Dionnodji TCHAÏNÉ
Centre d’études des langues du Tchad (CELT)/Département de Sciences du Langage
Université de N’Djamena
Résumé
En Afrique, en général et, au Tchad singulièrement, plusieurs théories d’apprentissage et/ou approches pédagogiques « importées », ont été implémentées. Cependant, leur inadaptation à l’environnement socio-éducatif plurilingue, qui caractérise nos pays où le français cohabite avec les langues endogènes, n’a, souvent pas favorisé l’atteinte des résultats escomptés : les niveaux d’acquisition des apprenant.e.s demeurent faibles, pire, se dégradent. Pour y remédier, des innovations pédagogiques dont l’APC et la PdT, entre autres, sont expérimentées. L’introduction de l’enseignement en/des langues maternelles des apprenant.e.s, continuellement expérimentée, présente en réalité, des résultats mitigés ; mais, apparaît comme l’un des facteurs contributifs à la réussite des apprentissages scolaires.
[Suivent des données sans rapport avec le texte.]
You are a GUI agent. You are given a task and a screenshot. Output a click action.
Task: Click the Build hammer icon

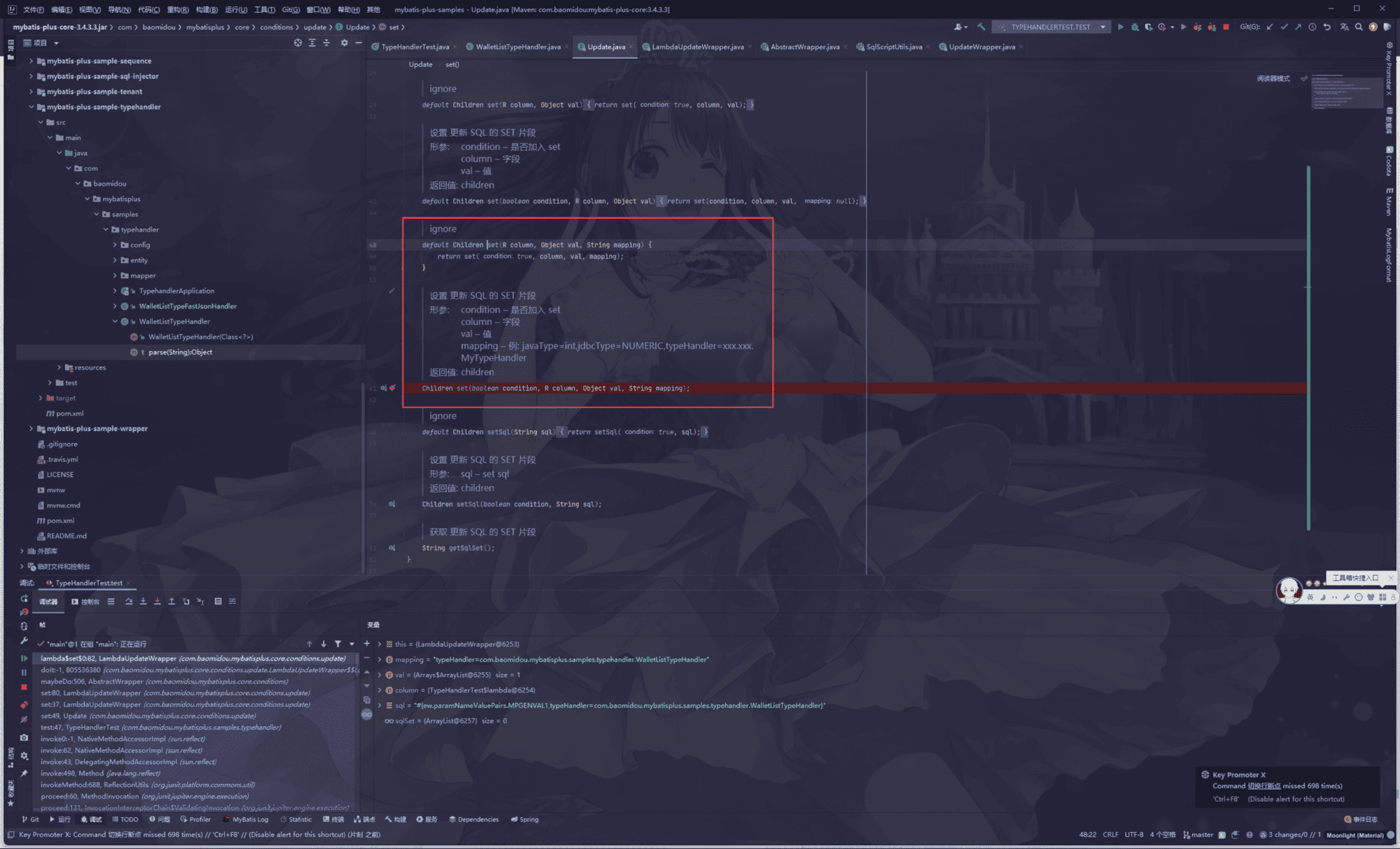(981, 27)
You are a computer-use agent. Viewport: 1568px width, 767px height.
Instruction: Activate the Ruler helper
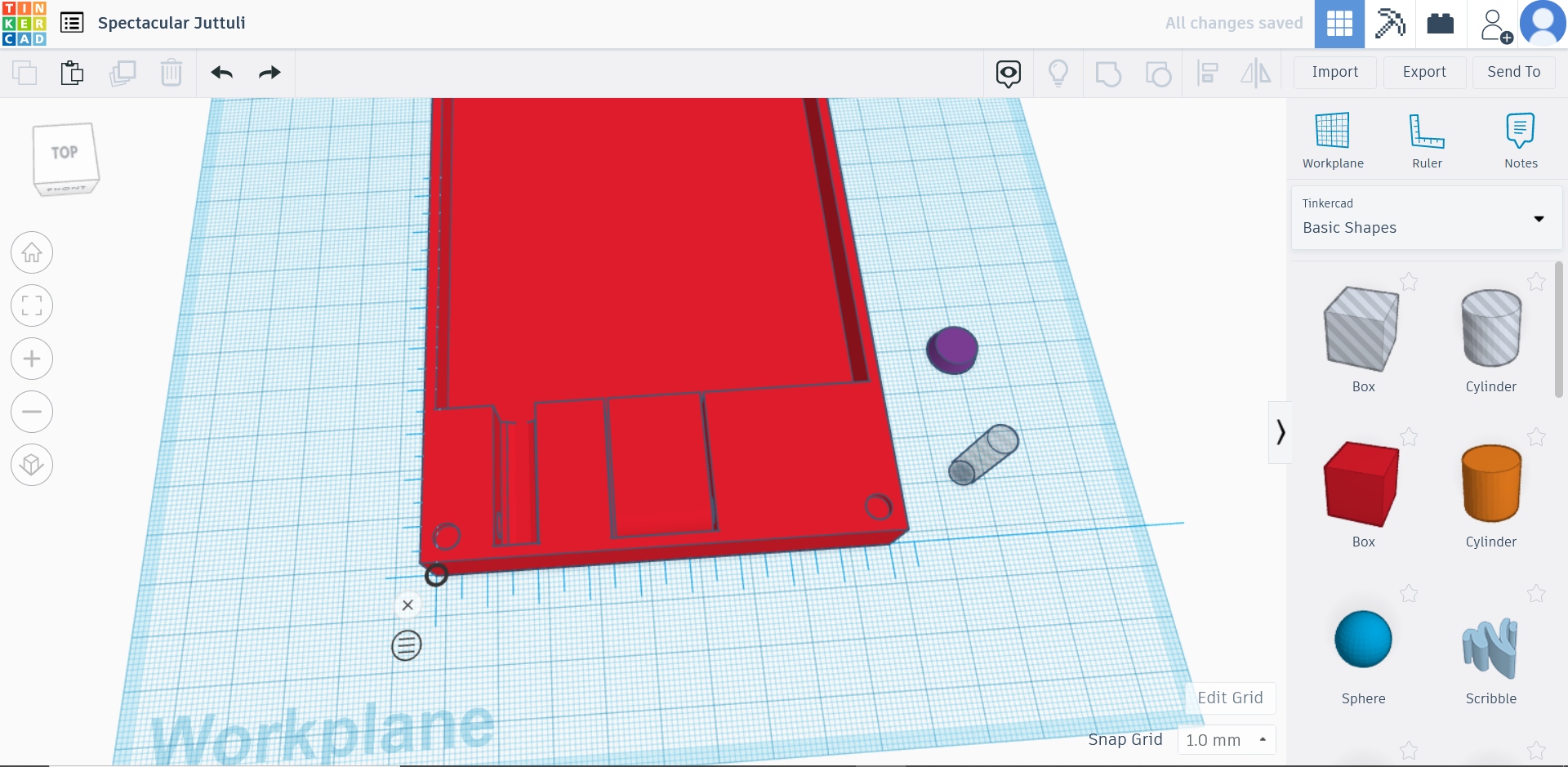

Le présent article vise à montrer comment la théorie du « Trilinguisme extensif », qui se veut un ensemble des stratégies d’enseignement/apprentissage en contexte multilingue, fondée sur l’implication des acquisitions en langues maternelles dans le processus d’enseignement/apprentissage, née de l’expérience du Projet de recherche opérationnel pour l’enseignement des langues camerounaises (Propelca), s’avère une alternative et un palliatif pour divers contextes éducatifs, dont celui du Tchad.
Mots-clés : acquisition – enseignement bilingue– enseignement bivectoriel – innovation pédagogique – langues maternelles – trilinguisme extensif.